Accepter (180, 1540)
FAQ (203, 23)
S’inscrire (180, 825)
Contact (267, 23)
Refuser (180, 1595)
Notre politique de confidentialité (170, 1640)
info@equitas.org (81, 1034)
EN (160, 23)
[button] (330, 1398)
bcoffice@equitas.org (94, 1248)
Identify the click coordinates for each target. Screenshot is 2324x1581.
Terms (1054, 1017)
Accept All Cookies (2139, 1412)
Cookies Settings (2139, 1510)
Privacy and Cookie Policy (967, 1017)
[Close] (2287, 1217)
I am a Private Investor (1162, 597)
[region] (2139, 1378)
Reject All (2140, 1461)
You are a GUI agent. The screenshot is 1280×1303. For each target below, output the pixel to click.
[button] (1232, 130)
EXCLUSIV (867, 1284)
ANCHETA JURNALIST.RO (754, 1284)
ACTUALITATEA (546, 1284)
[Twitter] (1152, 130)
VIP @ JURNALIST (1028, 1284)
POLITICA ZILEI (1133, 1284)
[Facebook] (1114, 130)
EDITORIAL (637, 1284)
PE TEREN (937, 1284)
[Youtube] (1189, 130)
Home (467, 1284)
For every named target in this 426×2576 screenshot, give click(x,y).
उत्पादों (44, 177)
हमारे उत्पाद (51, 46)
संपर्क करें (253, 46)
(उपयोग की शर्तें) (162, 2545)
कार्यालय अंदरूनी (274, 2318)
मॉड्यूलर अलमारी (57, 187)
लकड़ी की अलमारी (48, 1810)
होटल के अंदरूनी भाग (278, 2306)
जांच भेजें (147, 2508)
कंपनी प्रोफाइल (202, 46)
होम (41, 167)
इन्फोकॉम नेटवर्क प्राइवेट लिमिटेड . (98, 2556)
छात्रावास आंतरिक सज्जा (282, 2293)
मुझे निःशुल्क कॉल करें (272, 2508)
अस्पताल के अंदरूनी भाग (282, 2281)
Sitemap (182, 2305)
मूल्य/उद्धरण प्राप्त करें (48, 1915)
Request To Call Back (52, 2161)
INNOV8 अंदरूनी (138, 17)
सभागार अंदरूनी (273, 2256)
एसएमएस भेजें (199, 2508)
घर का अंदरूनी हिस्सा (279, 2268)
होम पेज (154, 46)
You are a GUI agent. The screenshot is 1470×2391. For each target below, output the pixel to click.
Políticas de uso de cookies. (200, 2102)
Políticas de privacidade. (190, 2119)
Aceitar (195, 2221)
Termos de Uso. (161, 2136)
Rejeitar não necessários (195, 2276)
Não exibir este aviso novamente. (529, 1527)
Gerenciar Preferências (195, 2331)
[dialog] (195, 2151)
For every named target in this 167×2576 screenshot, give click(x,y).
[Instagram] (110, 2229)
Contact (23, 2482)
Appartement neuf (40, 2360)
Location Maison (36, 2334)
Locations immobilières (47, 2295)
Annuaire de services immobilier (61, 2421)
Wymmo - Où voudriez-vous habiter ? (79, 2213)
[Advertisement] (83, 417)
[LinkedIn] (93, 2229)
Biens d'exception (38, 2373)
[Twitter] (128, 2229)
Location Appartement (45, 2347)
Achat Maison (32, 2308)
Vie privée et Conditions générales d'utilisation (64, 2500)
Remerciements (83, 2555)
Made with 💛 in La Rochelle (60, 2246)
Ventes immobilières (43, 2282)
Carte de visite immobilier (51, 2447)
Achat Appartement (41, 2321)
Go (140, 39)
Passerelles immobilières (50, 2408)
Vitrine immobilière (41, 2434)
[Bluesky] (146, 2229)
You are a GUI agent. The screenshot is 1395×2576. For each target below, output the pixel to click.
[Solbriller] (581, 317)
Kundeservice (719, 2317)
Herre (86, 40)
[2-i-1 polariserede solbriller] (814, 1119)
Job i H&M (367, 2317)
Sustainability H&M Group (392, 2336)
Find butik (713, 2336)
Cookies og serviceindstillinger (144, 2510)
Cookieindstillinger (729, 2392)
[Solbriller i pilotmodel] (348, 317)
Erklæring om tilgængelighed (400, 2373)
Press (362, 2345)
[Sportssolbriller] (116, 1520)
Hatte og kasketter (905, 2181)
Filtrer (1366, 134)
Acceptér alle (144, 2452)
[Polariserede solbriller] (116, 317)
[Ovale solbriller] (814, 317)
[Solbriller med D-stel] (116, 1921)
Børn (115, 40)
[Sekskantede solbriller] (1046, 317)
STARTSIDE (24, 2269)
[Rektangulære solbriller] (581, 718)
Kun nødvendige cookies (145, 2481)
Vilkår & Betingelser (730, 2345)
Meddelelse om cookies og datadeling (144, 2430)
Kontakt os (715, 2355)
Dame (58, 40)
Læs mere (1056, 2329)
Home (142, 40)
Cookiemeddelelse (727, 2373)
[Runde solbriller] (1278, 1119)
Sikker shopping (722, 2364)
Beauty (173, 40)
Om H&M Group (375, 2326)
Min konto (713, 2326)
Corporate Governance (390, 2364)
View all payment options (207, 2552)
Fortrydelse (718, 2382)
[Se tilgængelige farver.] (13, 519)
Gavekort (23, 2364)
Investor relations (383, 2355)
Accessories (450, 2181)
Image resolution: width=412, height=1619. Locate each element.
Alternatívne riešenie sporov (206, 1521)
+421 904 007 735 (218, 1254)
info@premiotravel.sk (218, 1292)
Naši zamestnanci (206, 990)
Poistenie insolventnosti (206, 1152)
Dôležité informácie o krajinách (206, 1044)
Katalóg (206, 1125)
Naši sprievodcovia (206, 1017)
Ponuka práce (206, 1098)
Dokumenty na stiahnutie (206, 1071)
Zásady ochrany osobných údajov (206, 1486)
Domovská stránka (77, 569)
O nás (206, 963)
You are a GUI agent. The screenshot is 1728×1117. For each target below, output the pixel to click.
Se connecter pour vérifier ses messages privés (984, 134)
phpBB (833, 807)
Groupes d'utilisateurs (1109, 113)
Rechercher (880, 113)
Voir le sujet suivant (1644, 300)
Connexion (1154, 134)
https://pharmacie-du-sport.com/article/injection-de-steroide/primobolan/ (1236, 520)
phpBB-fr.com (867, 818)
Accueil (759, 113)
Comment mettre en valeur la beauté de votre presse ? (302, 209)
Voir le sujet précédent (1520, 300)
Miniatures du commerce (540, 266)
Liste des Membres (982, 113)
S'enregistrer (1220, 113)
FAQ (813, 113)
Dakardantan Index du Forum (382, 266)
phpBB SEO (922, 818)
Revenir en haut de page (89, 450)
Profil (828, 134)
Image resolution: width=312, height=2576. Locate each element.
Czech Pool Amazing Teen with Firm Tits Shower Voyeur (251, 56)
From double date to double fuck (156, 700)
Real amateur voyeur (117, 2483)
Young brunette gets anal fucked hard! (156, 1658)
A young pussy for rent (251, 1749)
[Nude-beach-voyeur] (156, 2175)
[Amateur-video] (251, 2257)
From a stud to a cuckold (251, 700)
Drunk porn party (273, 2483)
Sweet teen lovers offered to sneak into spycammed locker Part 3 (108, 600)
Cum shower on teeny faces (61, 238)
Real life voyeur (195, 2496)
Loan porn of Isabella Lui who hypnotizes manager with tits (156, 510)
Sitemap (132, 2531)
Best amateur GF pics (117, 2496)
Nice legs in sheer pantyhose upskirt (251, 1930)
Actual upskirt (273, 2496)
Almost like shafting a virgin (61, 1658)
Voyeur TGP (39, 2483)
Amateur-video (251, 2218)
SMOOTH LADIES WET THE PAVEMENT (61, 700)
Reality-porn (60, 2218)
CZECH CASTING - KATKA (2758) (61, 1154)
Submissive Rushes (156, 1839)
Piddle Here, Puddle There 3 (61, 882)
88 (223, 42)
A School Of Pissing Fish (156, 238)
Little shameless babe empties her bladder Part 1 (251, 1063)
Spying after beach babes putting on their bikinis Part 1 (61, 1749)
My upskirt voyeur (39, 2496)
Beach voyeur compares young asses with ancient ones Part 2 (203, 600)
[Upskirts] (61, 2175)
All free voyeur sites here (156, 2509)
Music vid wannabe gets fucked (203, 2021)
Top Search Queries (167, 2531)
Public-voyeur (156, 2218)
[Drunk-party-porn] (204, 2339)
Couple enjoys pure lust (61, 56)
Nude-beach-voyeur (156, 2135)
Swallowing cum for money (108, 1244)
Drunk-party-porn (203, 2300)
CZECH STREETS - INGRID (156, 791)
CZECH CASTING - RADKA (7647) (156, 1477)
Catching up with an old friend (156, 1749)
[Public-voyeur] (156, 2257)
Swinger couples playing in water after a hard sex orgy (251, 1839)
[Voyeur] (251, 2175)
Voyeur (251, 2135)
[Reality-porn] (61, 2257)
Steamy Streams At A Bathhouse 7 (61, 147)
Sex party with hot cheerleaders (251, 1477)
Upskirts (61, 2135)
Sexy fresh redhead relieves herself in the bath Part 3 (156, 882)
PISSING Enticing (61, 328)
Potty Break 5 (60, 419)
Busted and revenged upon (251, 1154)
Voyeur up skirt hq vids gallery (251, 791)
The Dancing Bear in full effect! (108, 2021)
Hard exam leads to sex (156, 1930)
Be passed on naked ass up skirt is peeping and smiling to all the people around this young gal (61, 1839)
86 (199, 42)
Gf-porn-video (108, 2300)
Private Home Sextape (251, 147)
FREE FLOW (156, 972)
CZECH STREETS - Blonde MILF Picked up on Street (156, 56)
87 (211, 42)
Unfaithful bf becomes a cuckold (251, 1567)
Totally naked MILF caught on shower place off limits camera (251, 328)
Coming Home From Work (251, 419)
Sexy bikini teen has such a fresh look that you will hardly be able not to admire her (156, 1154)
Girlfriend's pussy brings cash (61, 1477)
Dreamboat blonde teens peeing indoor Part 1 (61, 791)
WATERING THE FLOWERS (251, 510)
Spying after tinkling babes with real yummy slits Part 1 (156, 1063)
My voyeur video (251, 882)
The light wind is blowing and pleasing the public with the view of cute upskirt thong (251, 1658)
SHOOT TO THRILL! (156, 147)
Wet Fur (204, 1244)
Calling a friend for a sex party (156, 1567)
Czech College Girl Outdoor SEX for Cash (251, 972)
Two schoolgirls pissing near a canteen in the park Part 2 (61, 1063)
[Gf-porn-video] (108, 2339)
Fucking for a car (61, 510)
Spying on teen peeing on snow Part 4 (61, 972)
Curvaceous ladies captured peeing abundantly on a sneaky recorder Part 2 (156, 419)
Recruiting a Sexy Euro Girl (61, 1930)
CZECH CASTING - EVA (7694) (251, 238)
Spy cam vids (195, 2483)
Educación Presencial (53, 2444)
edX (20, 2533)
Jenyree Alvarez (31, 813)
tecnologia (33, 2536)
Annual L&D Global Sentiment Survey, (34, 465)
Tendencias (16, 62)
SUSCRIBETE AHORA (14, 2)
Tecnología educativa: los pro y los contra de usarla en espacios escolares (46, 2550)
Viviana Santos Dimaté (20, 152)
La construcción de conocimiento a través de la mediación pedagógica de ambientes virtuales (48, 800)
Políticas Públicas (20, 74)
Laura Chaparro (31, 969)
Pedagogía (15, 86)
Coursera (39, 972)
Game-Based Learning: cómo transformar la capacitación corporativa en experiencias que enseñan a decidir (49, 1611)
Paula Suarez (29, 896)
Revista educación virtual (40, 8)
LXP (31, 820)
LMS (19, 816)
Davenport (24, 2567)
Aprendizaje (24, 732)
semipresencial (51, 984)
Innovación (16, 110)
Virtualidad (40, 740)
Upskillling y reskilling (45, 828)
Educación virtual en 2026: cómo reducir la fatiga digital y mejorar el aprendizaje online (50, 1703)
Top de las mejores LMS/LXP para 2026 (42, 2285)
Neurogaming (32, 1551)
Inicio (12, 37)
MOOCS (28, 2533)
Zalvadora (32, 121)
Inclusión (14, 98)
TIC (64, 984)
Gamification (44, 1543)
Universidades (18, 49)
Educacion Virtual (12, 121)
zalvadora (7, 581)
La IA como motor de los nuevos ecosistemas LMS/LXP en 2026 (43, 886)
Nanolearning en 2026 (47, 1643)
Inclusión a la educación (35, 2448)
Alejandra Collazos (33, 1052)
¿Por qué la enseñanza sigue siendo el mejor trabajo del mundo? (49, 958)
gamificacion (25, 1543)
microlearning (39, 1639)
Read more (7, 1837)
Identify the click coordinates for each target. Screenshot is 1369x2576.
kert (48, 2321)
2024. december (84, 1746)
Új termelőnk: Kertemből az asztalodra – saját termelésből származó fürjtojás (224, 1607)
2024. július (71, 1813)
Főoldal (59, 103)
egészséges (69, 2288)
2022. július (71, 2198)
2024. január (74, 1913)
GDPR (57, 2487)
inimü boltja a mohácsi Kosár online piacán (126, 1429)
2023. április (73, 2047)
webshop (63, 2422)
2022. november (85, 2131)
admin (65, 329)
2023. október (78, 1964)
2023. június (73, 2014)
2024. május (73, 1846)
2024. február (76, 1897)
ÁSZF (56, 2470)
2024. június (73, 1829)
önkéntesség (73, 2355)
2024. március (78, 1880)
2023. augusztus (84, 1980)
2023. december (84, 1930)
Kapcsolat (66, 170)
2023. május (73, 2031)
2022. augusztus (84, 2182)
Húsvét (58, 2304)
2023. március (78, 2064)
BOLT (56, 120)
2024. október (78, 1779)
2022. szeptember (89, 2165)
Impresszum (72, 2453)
☆ ☆ ☆ ☆
- **Exercise**
Each line from the top of the data, up to and including the line that contains "Screenshot is 2324x1581.", should be set down exactly.

- **Solution for this exercise**
Accepter (180, 1540)
FAQ (203, 23)
S’inscrire (180, 825)
Contact (267, 23)
Refuser (180, 1595)
Notre politique de confidentialité (170, 1640)
info@equitas.org (81, 1034)
EN (160, 23)
[button] (330, 1398)
bcoffice@equitas.org (94, 1248)
Identify the click coordinates for each target. Screenshot is 2324x1581.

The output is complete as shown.